Nel febbraio del 1990, la terapia mi ha permesso di capire il perché di quella “fragilità”. La sofferenza essendo andata ancora più lontano, per altri avvenimenti esterni, mi permise di continuare a captare cose senza comprenderle. E, verso il 2003, incontrai un terapeuta che, nel silenzio, versò  un’onda di energia, con una tale forza che non c’era più niente da comprendere, nemmeno più bisogno di ringraziare; era molto forte, ebbi l’impressione di essere salita per una scala, non gradino per gradino, ma rampa per rampa… Molto brutalmente, il contrasto tra ciò che vivevo nella materia e  quel livello era fortissimo… Ed è la ragione per la quale è stato necessario un periodo di calma, di ritiro in solitudine.

3ème Mill.   E’ stata la sofferenza a distruggere la sofferenza?

O.N.   Si, è chiaro. Quando sono andata a vedere quel terapeuta, avevo appena perso mio padre. Dovevo anche occuparmi di mia madre disabile, e allo stesso tempo del mio lavoro… Ho solo detto al terapeuta: “voglio morire”, e quando gli dicevo questo, sentivo che non ero io profondamente che volevo morire, ma che non era il mio essere che  desiderava morire; avevo un rifiuto totale rispetto a ciò che avevo detto, ed è stato in quel momento che sono morta. E’ stato improvviso, e non c’era più bisogno di comprendere nulla. Quel terapeuta non era lì per caso, ci voleva un canale nel momento in cui pronunciavo quelle parole… Era veramente aperto; per provare a spiegarlo, era come se tutte le cellule del mio corpo che erano nell’ombra si fossero all’improvviso orientate verso la luce. La sera, rientrando a casa, non ho nemmeno potuto cenare; mi sono coricata sul ventre, continuando a ricevere un’onda di energia dalla schiena. Tutti i giorni, senza mescolarmi alla folla, andavo in chiesa per sentirne la calma… ero semplicemente lì, seduta, protetta dal rumore e in presa diretta…
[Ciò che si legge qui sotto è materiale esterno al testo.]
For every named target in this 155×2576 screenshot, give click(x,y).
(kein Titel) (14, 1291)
Si, è la sofferenza, l’intollerabile, la differenza dagli altri che mi ha condotto fin lì. Senza quella sensazione di essere incompresa, non avrei cercato. Mi sentivo semplice e fu la loro perversione, il veleno che mi  iniettavano, che mi ha fatto sentire il bisogno di comprendere. A forza di farmi iniezioni, cominciarono a impregnare il mio ego della loro negatività, e ciò che diventò insopportabile era quell’avvelenamento… non ne potevo più! Bisognava morire! Sono gli altri, come i genitori, che hanno costruito il mio ego, da piccola ero molto spontanea, ma circondata da gente molto difficile…Dei genitori, sempre chiusi in se stessi, iniettano poco a poco, senza volerlo, il seme dell’ego. Tuttavia mi hanno fatto un favore.

Infatti l’ego è come un’ombra che ricopre il nostro essere; ed è questa ombra che è toccata dall’ego degli altri. A forza di ricevere colpi, l’ombra può incrinarsi, ma spesso le persone hanno paura di soffrire. Rifiutano di ricevere colpi e mettono una chiusura… Allora restano nell’ombra! Quando si accetta d’essere aperti, senza paura, non essendoci chiusura, si ricevono i colpi e l’ego si scioglie.